This year, carbon dioxide emissions in the world will fall by just over five percent according to the research collaboration Carbon Monitor, which has estimated how the pandemic has affected emissions in 2020. Something similar has never happened.

But in China, emissions remain at the 2019 level.

The reason is the Chinese industry.

There, emissions will increase by just over two percent.

According to Finnish emissions analyst Lauri Myllyvirta, the reason is a major investment in heavy industry, especially steel, after the summer.

- The trend in recent years was worrying, and the response to the pandemic shock was to return to heavy industry and construction.

This means that emissions during the third quarter reached record levels and that emissions increase faster than economic growth, says Myllyvirta at the Center for Research on Energy and Clean Air.

China's emissions in 2020 will be about the same as 2019. But China's industry will increase 2.2 percent.

Photo: SVT

"Insufficient"

Climate Action Tracker also calls China's climate policy "completely inadequate", despite doubled investments in digitization and electric cars.

The recovery package of approximately SEK 5,000 billion is "not climate-friendly", says CAT.

But the official picture is that there is a green recovery.

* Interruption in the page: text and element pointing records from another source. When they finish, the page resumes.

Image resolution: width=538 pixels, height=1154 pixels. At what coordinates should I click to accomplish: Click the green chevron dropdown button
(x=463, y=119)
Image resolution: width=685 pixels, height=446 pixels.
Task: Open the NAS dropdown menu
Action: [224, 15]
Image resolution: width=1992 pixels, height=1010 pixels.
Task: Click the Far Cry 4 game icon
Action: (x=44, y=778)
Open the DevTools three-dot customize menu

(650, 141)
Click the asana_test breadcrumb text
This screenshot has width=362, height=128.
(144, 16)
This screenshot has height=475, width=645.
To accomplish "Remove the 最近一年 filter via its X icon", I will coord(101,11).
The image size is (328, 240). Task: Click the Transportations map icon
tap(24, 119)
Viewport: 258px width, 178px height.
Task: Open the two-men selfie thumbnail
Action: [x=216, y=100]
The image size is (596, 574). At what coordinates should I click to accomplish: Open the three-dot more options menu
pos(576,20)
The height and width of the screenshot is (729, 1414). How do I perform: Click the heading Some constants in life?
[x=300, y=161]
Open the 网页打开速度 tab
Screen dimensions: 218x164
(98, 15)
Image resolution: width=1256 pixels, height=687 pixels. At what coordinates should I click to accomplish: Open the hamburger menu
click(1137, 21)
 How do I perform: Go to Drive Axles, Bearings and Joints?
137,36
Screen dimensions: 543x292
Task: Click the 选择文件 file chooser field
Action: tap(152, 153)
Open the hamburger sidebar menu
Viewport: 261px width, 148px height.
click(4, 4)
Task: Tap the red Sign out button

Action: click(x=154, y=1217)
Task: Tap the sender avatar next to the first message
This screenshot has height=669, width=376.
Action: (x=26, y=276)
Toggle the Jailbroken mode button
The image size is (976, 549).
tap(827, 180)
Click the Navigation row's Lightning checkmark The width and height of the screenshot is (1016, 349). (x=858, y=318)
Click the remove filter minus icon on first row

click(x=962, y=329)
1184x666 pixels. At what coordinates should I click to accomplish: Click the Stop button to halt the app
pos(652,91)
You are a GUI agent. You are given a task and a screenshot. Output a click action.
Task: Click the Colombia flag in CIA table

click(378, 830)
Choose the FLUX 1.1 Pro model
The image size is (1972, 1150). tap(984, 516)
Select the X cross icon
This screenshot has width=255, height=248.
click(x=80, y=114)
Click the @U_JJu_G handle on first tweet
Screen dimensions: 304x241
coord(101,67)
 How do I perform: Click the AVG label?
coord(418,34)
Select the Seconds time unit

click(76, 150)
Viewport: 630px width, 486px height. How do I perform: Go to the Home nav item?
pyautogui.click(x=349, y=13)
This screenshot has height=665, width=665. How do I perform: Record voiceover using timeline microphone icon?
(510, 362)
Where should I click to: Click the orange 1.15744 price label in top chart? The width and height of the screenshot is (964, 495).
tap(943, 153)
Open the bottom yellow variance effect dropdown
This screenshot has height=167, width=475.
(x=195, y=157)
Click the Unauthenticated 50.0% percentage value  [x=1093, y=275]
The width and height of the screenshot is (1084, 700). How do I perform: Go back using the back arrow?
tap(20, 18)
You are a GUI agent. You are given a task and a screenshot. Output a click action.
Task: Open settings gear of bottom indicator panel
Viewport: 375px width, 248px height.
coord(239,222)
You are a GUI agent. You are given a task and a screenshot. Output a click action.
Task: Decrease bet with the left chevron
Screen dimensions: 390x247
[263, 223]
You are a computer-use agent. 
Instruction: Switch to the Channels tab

"China sees the restart after the pandemic as an opportunity to develop a green economy, and the measures taken are in line with green growth with low emissions," said Xinyu Dou, a emissions researcher at Tsinghua University in Beijing who contributed to the statistics.

Harder to turn

In September, China promised that emissions would begin to turn down before 2030, to be down to zero by 2060. It was a promise that was seen as a very hopeful signal because China emits the most in the whole world.

But the continued investments in coal-fired power plants and in traditional chimney industries this year make the goals more difficult to achieve, despite China's large investments in green energy, according to Myllyvirta.

- We expect a swing to 2030, but unfortunately the trends now for emissions and energy investments are worrying.

So there is a lot of work left to do, he says.